Dendritic Cell Targeting of Survivin Protein in a Xenogeneic Form Elicits Strong CD4 super(+) T Cell Immunity to Mouse Survivin

• Published in: Journal of Immunology Vol. 177; no. 12; pp. 8410 - 8421
• Main Authors: Charalambous, Anna, Oks, Margarita, Nchinda, Godwin, Yamazaki, Sayuri, Steinman, Ralph M
• Format: Journal Article
• Language: English
• Published: 01.12.2006
• ISSN: 0022-1767; 1365-2567

To determine whether strong CD4 super(+) T cell immunity could be induced to a nonmutated self protein that is important for tumorigenesis, we selectively targeted the xenogeneic form of survivin, a survival protein overexpressed in tumors, to maturing dendritic cells in lymphoid tissues.
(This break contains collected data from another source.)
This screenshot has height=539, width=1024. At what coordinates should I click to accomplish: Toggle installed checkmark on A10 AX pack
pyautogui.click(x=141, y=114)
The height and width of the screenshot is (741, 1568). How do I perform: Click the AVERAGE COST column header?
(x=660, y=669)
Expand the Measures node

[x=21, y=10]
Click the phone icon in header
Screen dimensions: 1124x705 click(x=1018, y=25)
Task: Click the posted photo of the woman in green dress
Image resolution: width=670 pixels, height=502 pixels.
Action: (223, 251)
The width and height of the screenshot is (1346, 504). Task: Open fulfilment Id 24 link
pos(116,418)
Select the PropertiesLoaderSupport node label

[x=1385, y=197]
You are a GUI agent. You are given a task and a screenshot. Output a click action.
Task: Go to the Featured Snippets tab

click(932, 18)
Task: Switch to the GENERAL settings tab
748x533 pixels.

Dendritic cell targeting via the DEC205 receptor in the presence of anti-CD40 and poly(I:C) as maturation stimuli, induced strong human and mouse survivin-specific CD4 super(+) T cell responses, as determined by IFN- gamma , TNF- alpha , and IL-2 production, as well as the development of lytic MHC class II-restricted T cells and memory. Immunity was enhanced further by depletion of CD25 super(+)foxp3 super(+) cells before vaccination. anti-DEC205-human survivin was superior in inducing CD4 super(+) T cell responses relative to other approaches involving survivin plasmid DNA or survivin peptides with adjuvants. However, we were unable to induce CD8 super(+) T cell immunity to survivin by two doses of DEC205-targeted survivin or the other strategies. Therefore, significant CD4 super(+) T cell immunity to a self protein that is overexpressed in most human cancers can be induced by DEC205 targeting of the Ag in its xenogeneic form to maturing DCs.